Data extracted from a collection =
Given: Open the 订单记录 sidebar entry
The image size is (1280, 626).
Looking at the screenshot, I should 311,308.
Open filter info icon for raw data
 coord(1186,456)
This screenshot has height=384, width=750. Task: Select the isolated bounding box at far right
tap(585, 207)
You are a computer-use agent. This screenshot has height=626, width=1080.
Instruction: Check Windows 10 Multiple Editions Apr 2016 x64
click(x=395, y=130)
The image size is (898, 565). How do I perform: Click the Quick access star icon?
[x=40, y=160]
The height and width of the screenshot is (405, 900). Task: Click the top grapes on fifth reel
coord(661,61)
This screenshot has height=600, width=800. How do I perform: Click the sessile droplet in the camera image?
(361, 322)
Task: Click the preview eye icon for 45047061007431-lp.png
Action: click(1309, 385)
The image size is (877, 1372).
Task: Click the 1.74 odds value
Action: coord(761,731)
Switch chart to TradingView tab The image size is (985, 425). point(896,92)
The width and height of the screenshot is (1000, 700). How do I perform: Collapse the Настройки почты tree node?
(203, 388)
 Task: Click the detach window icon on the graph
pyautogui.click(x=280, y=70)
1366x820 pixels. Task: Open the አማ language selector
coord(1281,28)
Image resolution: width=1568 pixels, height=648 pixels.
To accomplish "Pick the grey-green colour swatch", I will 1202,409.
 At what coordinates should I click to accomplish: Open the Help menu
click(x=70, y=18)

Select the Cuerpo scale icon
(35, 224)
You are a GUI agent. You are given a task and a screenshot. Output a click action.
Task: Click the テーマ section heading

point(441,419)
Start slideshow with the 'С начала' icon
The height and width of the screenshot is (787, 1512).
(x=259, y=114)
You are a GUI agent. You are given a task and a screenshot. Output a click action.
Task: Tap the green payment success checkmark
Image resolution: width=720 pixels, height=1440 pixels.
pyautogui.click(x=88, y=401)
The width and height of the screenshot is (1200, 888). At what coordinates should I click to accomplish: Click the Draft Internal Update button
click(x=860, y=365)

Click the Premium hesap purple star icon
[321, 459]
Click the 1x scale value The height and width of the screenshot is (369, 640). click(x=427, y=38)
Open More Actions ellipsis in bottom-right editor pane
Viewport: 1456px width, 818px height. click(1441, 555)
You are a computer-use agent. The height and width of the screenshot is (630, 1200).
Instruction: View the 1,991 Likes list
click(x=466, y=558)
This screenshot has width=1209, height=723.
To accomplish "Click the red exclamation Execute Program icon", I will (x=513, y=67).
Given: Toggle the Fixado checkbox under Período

Instructions to follow = Return the full data, every line of it, with nothing altered.

Exercise answer =
Given: Open the 订单记录 sidebar entry
The image size is (1280, 626).
Looking at the screenshot, I should 311,308.
Open filter info icon for raw data
 coord(1186,456)
This screenshot has height=384, width=750. Task: Select the isolated bounding box at far right
tap(585, 207)
You are a computer-use agent. This screenshot has height=626, width=1080.
Instruction: Check Windows 10 Multiple Editions Apr 2016 x64
click(x=395, y=130)
The image size is (898, 565). How do I perform: Click the Quick access star icon?
[x=40, y=160]
The height and width of the screenshot is (405, 900). Task: Click the top grapes on fifth reel
coord(661,61)
This screenshot has height=600, width=800. How do I perform: Click the sessile droplet in the camera image?
(361, 322)
Task: Click the preview eye icon for 45047061007431-lp.png
Action: click(1309, 385)
The image size is (877, 1372).
Task: Click the 1.74 odds value
Action: coord(761,731)
Switch chart to TradingView tab The image size is (985, 425). point(896,92)
The width and height of the screenshot is (1000, 700). How do I perform: Collapse the Настройки почты tree node?
(203, 388)
 Task: Click the detach window icon on the graph
pyautogui.click(x=280, y=70)
1366x820 pixels. Task: Open the አማ language selector
coord(1281,28)
Image resolution: width=1568 pixels, height=648 pixels.
To accomplish "Pick the grey-green colour swatch", I will 1202,409.
 At what coordinates should I click to accomplish: Open the Help menu
click(x=70, y=18)

Select the Cuerpo scale icon
(35, 224)
You are a GUI agent. You are given a task and a screenshot. Output a click action.
Task: Click the テーマ section heading

point(441,419)
Start slideshow with the 'С начала' icon
The height and width of the screenshot is (787, 1512).
(x=259, y=114)
You are a GUI agent. You are given a task and a screenshot. Output a click action.
Task: Tap the green payment success checkmark
Image resolution: width=720 pixels, height=1440 pixels.
pyautogui.click(x=88, y=401)
The width and height of the screenshot is (1200, 888). At what coordinates should I click to accomplish: Click the Draft Internal Update button
click(x=860, y=365)

Click the Premium hesap purple star icon
[321, 459]
Click the 1x scale value The height and width of the screenshot is (369, 640). click(x=427, y=38)
Open More Actions ellipsis in bottom-right editor pane
Viewport: 1456px width, 818px height. click(1441, 555)
You are a computer-use agent. The height and width of the screenshot is (630, 1200).
Instruction: View the 1,991 Likes list
click(x=466, y=558)
This screenshot has width=1209, height=723.
To accomplish "Click the red exclamation Execute Program icon", I will (x=513, y=67).
Given: Toggle the Fixado checkbox under Período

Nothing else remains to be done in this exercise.